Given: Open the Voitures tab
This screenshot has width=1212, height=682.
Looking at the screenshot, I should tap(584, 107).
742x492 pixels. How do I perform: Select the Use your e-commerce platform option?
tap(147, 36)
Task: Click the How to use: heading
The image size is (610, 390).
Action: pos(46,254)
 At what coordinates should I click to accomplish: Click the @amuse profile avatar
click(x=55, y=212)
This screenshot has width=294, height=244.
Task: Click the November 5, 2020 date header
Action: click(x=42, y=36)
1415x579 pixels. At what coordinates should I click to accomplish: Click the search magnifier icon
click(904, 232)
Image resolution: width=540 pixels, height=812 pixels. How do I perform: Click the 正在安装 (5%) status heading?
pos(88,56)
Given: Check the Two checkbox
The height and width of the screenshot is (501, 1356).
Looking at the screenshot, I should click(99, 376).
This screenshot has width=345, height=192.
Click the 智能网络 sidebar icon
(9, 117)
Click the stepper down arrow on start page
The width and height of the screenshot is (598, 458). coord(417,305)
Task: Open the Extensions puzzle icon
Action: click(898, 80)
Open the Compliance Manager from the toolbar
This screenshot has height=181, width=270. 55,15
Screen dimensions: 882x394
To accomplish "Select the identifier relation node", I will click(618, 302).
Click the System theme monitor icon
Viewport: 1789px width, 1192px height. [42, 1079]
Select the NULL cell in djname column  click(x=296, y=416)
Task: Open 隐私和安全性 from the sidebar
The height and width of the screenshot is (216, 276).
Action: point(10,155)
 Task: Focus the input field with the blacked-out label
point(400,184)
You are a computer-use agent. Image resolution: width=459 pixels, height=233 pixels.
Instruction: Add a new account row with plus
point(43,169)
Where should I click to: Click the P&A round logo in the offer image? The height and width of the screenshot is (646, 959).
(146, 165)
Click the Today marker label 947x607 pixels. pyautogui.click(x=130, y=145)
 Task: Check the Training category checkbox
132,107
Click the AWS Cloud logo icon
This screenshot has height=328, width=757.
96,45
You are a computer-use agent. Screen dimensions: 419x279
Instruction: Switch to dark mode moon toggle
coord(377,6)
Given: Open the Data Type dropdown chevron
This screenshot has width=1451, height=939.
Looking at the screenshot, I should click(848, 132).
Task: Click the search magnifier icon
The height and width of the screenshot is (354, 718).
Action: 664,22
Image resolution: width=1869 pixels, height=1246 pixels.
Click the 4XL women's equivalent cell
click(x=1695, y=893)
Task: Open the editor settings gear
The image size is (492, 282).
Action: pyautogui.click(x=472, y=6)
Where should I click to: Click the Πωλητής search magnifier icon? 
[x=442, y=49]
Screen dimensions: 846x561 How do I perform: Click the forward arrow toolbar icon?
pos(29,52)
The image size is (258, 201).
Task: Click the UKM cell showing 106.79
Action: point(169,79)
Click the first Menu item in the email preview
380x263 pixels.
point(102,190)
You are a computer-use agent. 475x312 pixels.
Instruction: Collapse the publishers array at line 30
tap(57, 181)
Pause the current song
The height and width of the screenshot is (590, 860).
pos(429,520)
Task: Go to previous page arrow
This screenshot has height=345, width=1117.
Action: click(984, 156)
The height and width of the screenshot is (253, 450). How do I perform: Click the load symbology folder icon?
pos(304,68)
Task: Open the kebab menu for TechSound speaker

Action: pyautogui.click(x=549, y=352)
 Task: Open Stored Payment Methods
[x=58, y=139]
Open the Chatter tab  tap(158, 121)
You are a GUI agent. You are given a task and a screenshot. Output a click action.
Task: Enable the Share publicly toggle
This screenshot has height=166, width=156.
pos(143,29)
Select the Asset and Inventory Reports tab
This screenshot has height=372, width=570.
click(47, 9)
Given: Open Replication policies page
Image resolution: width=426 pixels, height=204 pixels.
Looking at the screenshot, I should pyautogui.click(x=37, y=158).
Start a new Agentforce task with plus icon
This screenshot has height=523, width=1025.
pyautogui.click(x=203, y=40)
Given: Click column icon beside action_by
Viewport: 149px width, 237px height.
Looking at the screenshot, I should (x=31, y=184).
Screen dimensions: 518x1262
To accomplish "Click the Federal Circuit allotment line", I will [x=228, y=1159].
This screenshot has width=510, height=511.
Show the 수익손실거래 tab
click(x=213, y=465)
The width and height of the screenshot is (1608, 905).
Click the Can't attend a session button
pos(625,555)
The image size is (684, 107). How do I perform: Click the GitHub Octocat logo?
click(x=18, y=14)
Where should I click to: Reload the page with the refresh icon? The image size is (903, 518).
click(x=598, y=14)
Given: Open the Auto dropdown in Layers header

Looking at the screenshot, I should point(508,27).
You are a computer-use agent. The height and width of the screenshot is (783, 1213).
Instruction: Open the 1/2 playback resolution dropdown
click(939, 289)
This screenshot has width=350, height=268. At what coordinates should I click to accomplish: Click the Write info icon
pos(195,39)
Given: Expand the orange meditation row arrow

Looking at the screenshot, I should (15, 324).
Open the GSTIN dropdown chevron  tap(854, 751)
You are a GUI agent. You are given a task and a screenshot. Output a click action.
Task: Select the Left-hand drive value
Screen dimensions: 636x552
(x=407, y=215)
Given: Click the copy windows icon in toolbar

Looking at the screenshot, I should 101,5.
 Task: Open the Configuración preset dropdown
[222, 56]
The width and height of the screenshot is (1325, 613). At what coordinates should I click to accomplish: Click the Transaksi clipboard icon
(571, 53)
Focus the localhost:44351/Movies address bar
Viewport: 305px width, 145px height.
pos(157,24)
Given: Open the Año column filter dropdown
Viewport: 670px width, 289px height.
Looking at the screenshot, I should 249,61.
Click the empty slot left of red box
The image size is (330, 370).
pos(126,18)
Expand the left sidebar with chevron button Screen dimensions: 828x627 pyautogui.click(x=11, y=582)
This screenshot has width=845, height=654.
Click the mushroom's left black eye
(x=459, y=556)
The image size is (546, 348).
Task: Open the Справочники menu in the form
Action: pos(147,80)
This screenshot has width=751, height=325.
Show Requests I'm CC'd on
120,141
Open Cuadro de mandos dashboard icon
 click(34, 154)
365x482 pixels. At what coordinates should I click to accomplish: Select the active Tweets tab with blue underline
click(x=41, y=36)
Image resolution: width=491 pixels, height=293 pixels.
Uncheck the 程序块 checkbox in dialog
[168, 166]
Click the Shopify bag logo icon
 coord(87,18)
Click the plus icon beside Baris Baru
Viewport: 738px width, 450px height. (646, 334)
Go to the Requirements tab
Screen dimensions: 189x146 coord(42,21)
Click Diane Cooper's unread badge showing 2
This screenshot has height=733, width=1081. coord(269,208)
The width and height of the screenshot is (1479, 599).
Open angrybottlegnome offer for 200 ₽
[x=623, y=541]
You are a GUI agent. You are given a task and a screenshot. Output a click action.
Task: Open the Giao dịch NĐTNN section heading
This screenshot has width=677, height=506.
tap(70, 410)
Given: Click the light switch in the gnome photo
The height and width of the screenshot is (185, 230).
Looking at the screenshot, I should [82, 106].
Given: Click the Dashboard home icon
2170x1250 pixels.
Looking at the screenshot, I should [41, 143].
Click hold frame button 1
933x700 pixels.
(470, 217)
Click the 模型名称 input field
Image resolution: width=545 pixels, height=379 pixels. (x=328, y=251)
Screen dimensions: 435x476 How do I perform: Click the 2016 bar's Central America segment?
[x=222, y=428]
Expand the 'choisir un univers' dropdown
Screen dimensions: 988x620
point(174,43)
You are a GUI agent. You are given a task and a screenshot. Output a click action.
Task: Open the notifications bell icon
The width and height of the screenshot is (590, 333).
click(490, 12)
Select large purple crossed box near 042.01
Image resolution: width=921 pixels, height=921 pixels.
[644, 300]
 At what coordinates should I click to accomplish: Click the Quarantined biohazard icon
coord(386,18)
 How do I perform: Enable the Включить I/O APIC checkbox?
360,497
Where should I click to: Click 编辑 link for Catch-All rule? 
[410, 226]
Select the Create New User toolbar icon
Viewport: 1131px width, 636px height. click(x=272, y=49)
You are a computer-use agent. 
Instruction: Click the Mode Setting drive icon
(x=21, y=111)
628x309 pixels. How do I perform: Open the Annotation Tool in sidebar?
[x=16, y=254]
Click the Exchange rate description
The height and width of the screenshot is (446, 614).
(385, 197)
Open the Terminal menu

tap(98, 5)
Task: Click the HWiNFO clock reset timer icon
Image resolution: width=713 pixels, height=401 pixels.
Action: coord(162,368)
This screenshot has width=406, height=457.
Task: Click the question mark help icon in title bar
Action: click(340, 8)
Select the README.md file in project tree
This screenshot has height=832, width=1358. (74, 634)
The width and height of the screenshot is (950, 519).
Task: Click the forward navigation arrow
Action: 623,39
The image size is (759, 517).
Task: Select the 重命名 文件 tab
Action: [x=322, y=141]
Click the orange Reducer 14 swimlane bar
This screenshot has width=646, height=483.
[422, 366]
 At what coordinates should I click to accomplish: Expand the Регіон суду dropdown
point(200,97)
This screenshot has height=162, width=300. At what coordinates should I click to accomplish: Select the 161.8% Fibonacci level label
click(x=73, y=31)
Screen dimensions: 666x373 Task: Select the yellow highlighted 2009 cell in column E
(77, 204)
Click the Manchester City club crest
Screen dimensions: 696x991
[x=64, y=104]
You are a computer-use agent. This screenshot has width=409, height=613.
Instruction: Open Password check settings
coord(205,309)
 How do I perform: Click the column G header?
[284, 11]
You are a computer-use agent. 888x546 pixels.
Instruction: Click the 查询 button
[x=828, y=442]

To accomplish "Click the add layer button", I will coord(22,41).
════════════════
■ **Directions**
Print exactly the lines above from the one with "Viewport: 670px width, 289px height." to the one with "Task: Open the Giao", including both.

■ **Answer for this exercise**
Viewport: 670px width, 289px height.
Looking at the screenshot, I should 249,61.
Click the empty slot left of red box
The image size is (330, 370).
pos(126,18)
Expand the left sidebar with chevron button Screen dimensions: 828x627 pyautogui.click(x=11, y=582)
This screenshot has width=845, height=654.
Click the mushroom's left black eye
(x=459, y=556)
The image size is (546, 348).
Task: Open the Справочники menu in the form
Action: pos(147,80)
This screenshot has width=751, height=325.
Show Requests I'm CC'd on
120,141
Open Cuadro de mandos dashboard icon
 click(34, 154)
365x482 pixels. At what coordinates should I click to accomplish: Select the active Tweets tab with blue underline
click(x=41, y=36)
Image resolution: width=491 pixels, height=293 pixels.
Uncheck the 程序块 checkbox in dialog
[168, 166]
Click the Shopify bag logo icon
 coord(87,18)
Click the plus icon beside Baris Baru
Viewport: 738px width, 450px height. (646, 334)
Go to the Requirements tab
Screen dimensions: 189x146 coord(42,21)
Click Diane Cooper's unread badge showing 2
This screenshot has height=733, width=1081. coord(269,208)
The width and height of the screenshot is (1479, 599).
Open angrybottlegnome offer for 200 ₽
[x=623, y=541]
You are a GUI agent. You are given a task and a screenshot. Output a click action.
Task: Open the Giao dịch NĐTNN section heading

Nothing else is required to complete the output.